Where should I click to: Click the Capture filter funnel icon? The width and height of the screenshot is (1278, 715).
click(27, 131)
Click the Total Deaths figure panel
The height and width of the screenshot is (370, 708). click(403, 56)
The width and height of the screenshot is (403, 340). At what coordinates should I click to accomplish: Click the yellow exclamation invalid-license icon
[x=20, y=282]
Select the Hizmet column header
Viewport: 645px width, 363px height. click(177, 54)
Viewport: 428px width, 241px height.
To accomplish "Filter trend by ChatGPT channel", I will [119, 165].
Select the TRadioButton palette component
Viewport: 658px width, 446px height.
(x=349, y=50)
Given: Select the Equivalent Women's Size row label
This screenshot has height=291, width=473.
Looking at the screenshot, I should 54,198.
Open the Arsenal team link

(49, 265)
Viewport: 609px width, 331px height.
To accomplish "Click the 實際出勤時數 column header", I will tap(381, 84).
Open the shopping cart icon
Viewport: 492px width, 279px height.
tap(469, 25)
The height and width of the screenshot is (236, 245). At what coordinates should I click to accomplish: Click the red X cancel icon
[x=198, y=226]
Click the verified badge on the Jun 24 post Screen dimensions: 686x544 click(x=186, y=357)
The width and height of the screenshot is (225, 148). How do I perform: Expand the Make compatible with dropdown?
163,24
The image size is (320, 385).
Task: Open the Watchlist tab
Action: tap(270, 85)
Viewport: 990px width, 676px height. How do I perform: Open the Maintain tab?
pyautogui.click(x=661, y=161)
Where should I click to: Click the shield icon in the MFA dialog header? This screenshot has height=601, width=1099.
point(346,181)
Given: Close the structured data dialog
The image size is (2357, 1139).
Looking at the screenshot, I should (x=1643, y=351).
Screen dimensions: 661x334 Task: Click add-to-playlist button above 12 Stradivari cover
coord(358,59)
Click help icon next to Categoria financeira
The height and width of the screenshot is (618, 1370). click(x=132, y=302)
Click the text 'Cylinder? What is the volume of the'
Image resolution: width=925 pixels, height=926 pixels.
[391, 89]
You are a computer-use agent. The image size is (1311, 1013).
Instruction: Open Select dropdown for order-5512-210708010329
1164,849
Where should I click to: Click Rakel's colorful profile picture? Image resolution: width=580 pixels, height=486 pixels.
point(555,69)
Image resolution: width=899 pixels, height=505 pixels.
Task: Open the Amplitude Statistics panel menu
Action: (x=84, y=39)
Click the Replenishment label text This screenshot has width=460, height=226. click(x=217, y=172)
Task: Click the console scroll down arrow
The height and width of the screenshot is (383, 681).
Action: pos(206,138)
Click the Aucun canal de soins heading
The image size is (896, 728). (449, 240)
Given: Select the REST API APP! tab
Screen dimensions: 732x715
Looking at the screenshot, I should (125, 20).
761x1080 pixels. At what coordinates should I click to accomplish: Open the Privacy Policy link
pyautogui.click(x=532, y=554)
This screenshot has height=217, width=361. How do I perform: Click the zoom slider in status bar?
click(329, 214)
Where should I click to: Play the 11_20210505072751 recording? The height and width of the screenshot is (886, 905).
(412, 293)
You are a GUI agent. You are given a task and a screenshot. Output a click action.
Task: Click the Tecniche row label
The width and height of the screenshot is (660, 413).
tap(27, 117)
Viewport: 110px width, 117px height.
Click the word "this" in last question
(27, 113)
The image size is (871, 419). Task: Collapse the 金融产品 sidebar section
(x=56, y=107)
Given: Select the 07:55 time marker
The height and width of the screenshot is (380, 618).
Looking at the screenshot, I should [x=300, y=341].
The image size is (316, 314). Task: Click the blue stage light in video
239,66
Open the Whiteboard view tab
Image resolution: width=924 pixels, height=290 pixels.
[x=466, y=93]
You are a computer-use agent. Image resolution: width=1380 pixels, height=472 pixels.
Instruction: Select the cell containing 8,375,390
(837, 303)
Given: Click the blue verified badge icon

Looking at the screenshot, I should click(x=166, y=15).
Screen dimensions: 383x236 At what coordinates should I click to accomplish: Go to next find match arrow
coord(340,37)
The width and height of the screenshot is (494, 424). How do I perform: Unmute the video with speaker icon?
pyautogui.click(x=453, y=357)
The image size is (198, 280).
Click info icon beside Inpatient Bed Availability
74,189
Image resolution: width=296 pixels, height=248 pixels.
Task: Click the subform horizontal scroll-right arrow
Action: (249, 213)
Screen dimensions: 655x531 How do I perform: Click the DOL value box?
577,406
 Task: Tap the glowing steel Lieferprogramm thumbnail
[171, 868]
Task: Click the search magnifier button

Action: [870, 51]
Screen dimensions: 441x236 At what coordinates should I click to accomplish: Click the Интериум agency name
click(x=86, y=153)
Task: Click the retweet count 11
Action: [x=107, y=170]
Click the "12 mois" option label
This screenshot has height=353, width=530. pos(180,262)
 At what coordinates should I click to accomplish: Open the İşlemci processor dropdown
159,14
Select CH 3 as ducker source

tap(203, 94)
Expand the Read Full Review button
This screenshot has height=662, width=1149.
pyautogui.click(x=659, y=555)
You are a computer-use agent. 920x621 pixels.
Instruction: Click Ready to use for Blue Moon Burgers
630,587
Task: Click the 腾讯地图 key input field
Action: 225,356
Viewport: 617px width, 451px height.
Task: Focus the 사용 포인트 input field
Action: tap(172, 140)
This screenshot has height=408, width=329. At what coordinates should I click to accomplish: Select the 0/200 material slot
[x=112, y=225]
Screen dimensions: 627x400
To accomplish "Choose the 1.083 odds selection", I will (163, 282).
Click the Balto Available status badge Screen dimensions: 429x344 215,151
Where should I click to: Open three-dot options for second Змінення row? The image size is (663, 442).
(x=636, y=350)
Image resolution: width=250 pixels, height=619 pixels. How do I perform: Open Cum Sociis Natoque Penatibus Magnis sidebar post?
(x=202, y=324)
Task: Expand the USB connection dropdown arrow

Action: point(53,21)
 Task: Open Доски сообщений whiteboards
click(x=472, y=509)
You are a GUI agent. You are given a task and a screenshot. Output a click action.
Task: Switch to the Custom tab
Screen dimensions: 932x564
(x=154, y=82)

■ EXERCISE:
From the records above, tally every line that includes the word "will" and reply with the total by itself.

■ COMPLETED TASK:
3